___ Records supplied

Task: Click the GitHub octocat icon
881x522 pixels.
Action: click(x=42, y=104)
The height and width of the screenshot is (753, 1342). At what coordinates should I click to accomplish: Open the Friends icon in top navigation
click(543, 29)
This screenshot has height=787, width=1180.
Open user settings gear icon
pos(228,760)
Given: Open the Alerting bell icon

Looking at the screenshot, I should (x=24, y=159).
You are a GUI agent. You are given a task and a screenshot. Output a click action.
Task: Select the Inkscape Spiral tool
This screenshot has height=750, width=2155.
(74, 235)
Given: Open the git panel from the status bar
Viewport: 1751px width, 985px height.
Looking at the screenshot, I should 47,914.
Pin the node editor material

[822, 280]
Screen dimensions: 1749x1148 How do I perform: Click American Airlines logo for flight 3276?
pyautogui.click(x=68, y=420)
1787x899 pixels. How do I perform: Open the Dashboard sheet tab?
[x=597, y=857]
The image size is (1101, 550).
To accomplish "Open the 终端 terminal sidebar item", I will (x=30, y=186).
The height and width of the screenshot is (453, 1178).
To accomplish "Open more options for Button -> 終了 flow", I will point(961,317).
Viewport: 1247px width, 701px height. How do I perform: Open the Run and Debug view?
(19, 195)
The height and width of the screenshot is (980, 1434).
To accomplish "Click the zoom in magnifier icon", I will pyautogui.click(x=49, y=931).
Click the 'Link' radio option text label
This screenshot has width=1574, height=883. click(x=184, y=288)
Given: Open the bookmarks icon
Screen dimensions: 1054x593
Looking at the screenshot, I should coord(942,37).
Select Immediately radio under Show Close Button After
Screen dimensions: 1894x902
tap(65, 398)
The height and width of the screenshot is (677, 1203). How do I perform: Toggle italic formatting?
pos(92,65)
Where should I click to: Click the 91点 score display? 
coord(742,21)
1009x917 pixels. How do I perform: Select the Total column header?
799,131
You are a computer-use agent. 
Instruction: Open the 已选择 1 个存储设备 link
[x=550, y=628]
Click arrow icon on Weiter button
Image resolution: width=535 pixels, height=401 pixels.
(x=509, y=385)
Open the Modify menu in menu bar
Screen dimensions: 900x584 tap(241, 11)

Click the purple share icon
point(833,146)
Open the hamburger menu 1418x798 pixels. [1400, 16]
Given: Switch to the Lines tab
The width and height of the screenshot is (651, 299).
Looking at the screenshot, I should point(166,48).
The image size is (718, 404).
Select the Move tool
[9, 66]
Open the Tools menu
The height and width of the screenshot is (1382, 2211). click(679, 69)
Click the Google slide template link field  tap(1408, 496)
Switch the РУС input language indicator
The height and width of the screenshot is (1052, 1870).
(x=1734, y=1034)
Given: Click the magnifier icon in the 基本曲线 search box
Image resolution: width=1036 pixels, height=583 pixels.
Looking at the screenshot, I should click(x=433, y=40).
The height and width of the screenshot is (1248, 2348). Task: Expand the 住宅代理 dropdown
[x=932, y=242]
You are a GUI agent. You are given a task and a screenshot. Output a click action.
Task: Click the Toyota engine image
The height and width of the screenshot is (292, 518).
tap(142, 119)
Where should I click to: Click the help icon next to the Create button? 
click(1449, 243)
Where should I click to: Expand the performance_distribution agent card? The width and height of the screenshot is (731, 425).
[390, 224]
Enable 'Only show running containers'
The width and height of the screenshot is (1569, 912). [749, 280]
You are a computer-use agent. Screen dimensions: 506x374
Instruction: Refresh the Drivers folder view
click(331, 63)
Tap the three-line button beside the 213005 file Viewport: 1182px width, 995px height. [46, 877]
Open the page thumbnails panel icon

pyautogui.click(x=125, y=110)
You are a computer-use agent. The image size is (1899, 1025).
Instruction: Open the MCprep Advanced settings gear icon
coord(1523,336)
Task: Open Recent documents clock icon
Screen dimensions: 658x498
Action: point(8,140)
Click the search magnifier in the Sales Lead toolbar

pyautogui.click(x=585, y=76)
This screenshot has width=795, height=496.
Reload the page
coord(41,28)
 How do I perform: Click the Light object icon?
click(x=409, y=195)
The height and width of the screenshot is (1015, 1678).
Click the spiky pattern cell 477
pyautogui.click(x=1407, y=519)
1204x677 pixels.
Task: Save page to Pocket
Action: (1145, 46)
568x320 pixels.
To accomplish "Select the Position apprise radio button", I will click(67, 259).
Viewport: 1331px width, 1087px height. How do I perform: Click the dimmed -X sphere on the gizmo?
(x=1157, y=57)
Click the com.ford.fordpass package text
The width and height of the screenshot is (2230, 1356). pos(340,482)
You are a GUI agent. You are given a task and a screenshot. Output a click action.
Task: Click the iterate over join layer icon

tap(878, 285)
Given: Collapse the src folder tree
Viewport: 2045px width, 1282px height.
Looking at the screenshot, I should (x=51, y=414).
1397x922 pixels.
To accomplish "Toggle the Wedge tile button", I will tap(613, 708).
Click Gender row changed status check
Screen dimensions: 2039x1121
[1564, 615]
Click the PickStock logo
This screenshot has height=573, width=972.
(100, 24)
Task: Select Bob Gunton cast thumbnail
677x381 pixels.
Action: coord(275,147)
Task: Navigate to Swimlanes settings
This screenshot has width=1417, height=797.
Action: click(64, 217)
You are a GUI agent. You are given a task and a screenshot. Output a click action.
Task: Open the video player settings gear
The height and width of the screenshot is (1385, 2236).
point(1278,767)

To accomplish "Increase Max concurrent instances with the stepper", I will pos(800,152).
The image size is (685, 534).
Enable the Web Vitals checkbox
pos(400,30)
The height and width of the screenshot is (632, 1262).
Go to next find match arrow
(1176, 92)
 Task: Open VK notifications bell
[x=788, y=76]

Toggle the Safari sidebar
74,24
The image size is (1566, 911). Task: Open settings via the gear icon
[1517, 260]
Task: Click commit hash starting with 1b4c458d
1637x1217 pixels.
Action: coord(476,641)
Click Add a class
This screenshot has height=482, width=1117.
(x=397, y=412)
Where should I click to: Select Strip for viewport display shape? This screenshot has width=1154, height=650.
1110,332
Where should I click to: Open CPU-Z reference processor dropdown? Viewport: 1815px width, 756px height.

______

A verbatim transcription is needed of the lines above, starting at the line with "Screen dimensions: 1749x1148" and ending at the line with "Given: Open the bookmarks icon", both included, and of nothing else.

- [Output of the exercise]:
Screen dimensions: 1749x1148 How do I perform: Click American Airlines logo for flight 3276?
pyautogui.click(x=68, y=420)
1787x899 pixels. How do I perform: Open the Dashboard sheet tab?
[x=597, y=857]
The image size is (1101, 550).
To accomplish "Open the 终端 terminal sidebar item", I will (x=30, y=186).
The height and width of the screenshot is (453, 1178).
To accomplish "Open more options for Button -> 終了 flow", I will point(961,317).
Viewport: 1247px width, 701px height. How do I perform: Open the Run and Debug view?
(19, 195)
The height and width of the screenshot is (980, 1434).
To accomplish "Click the zoom in magnifier icon", I will pyautogui.click(x=49, y=931).
Click the 'Link' radio option text label
This screenshot has width=1574, height=883. click(x=184, y=288)
Given: Open the bookmarks icon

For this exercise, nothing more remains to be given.